- [Exercise inputs]:
* Start *

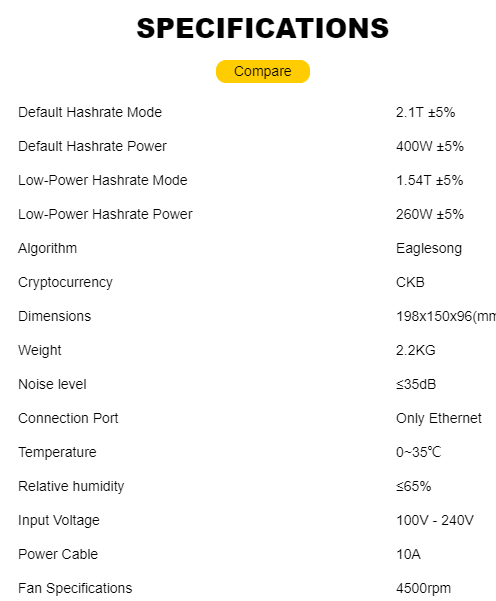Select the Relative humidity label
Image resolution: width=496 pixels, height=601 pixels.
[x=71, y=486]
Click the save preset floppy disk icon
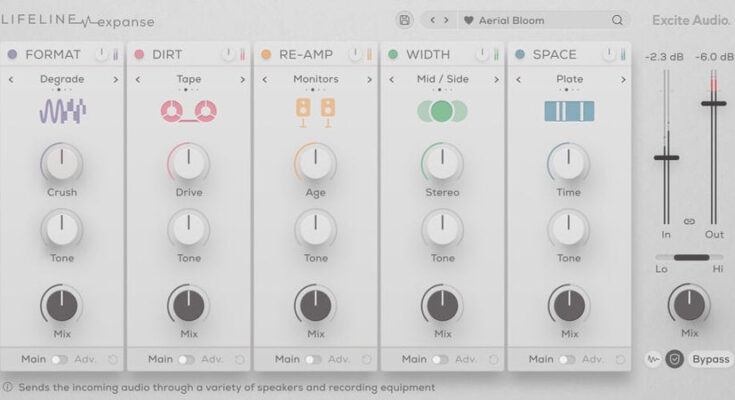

* End *
* Start *

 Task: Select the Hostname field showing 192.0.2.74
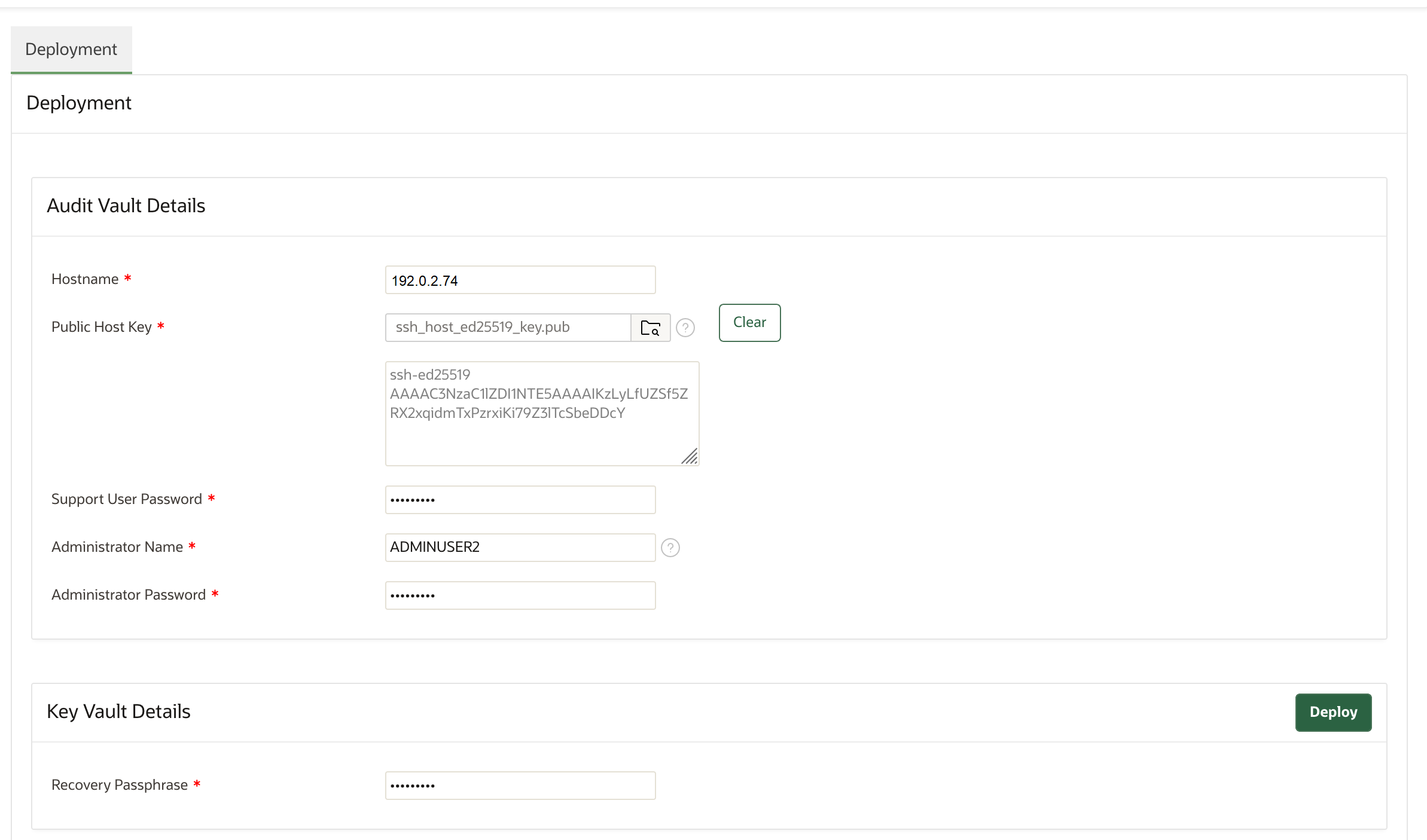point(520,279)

* End *
* Start *

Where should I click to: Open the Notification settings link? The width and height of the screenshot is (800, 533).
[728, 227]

* End *

How many lines in the rows above contain the string "width"? Reply with the number alone.

- [Task response]:
2